··· SOURCE TEXT ···

Key Points
- We initiate coverage of Texas Instruments Incorporated (NASDAQ: TXN) with a BUY rating. Our price target of USD 346 (vs the current price of USD 269) is set on a three-year basis, applying a 31x fair P/E to our FY2028e EPS estimate of USD 11.17.
- Q1 2026 results were decisively ahead of expectations, with revenue of USD 4.8bn (+19% y/y) and EPS of USD 1.68 (+31% y/y), beating consensus by ~USD 0.30.
- The earnings estimates reflect the conviction that FY2028 is the first year where both the FCF inflection and the Silicon Labs integration contribution are simultaneously and fully embedded in the earnings run rate.
Executive Summary
We initiate coverage of Texas Instruments Incorporated (NASDAQ: TXN) with a BUY rating. Our price target of USD 346 (vs the current price of USD 269) is set on a three-year basis, applying a 31x fair P/E to our FY2028e EPS estimate of USD 11.17.
Figure 1: Texas Instruments 5-year share price performance

Business Description
Texas Instruments Incorporated, founded in 1930 and headquartered in Dallas, Texas, is a global semiconductor company designing, manufacturing, and selling analog and embedded processing chips. With a product portfolio exceeding 80,000 unique items and no single customer accounting for more than 10% of revenue, TI is the most broadly diversified analog semiconductor franchise globally.
The company's strategic priority: internally owned, domestic US manufacturing is unique among semiconductor peers and creates a durable cost and supply-chain sovereignty advantage that competitors cannot replicate quickly.
Business Segment
• Analog Segment (~79% of FY2025 revenue, USD 14.0 billion): Power and Signal Chain products. Power ICs manage voltage and current across virtually all electronic systems. Signal Chain products sense, condition, and convert real-world signals into processable data. Industrial automation, automotive electrification, and AI data centre power management are the fastest-growing applications. This segment generates the highest operating margins in TI's portfolio (~41–42% at mid-cycle utilisation). Revenue grew +16.4% y/y in FY2025.
• Embedded Processing (~15% of FY2025 revenue, USD 2.7 billion): Microcontrollers, digital signal processors, wireless connectivity, and radar sensors. This segment lagged the Analog recovery but accelerated to approximately +12% y/y in Q1 2026. The pending Silicon Labs acquisition will substantially expand this segment's wireless connectivity capabilities.

··· RAW RECORDS ···

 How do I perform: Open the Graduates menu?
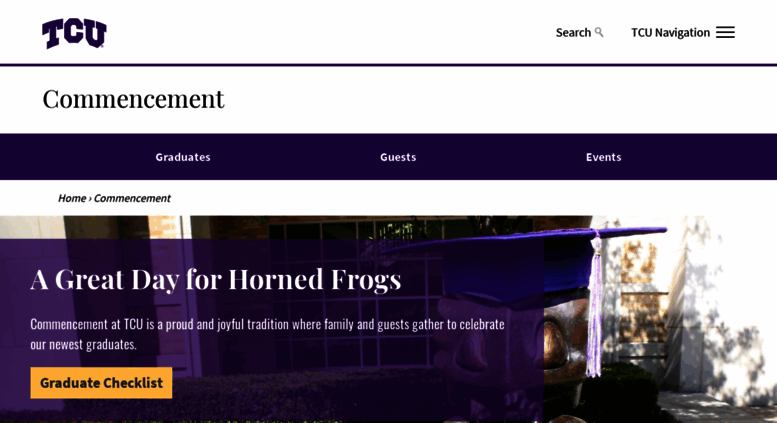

···
··· RAW RECORDS ···

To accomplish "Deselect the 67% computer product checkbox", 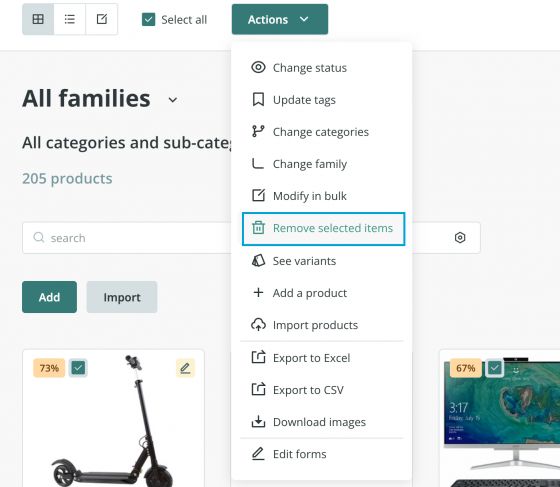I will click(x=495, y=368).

···

## WORK TO DO
1. According to the Texas Instruments report, in what year was the company founded, and where is it headquartered?
2. Write out the passage of the Texas Instruments report starting at "The company's strategic" and ending at "y/y in FY2025.", substituting "Signal Path" for "Signal Chain" throughout.
3. Carry the Texas Instruments report on from the point where it stops.
The records have no connection to the Texas Instruments report.

## THE RESULTS
1. It was founded in 1930 and is headquartered in Dallas, Texas.

2.
The company's strategic priority: internally owned, domestic US manufacturing is unique among semiconductor peers and creates a durable cost and supply-chain sovereignty advantage that competitors cannot replicate quickly.
Business Segment
• Analog Segment (~79% of FY2025 revenue, USD 14.0 billion): Power and Signal Path products. Power ICs manage voltage and current across virtually all electronic systems. Signal Path products sense, condition, and convert real-world signals into processable data. Industrial automation, automotive electrification, and AI data centre power management are the fastest-growing applications. This segment generates the highest operating margins in TI's portfolio (~41–42% at mid-cycle utilisation). Revenue grew +16.4% y/y in FY2025.

3.
• Other (~5% of FY2025 revenue): DLP projectors, calculators, and legacy ASICs. Not a strategic growth driver; revenue declined approximately 16% y/y in Q1 2026.
Figure 2: Business segment contribution in FY2025

Q1 2026 results & 300mm manufacturing Strategy
Q2 2026 guidance: revenue USD 5.0–5.4 billion (~7% above prior consensus). Management noted industrial recovery remains broad-based across all sectors, geographies, and customer sizes. Data centre delivered its eighth consecutive sequential quarter of revenue growth. CEO Ilan: "Industrial remains ~15% below 2022 peak levels."
Table 1: Q1 2026 Actual result vs prior year and consensus
|
(USD mil) |
Q1 2026 |
Q1 2025 |
y/y |
vs Consensus |
|
Revenue |
4,825 |
4,069 |
18.6% |
Beat: +305M (+7%) |
|
Gross Profit |
2,799 |
2,313 |
21.0% |
Gross margin 58.0% (+210bps) |
|
Operating Income |
1,808 |
1,324 |
36.6% |
Operating margin 37.5% |
|
Diluted EPS |
1.68 |
1.28 |
31.3% |
Beat: +0.30 vs ~1.38 consensus |
|
Trailing 12M FCF |
4,351 |
1,715 |
154.0% |
FCF/share 4.77 trailing 12M |
|
CAPEX (Q1 only) |
676 |
1,179 |
-43.0% |
CAPEX step-down confirms FY26 guidance |
Source: Bloomberg Finance L.P., iFAST Compilation, Data as of 30 Apr 2026.
The most consequential technology decision of the past six years is TI's 300mm wafer fabrication buildout. Production at the Sherman, Texas SM1 facility commenced December 2025, marking the final major construction milestone of a USD 25+ billion multi-year investment.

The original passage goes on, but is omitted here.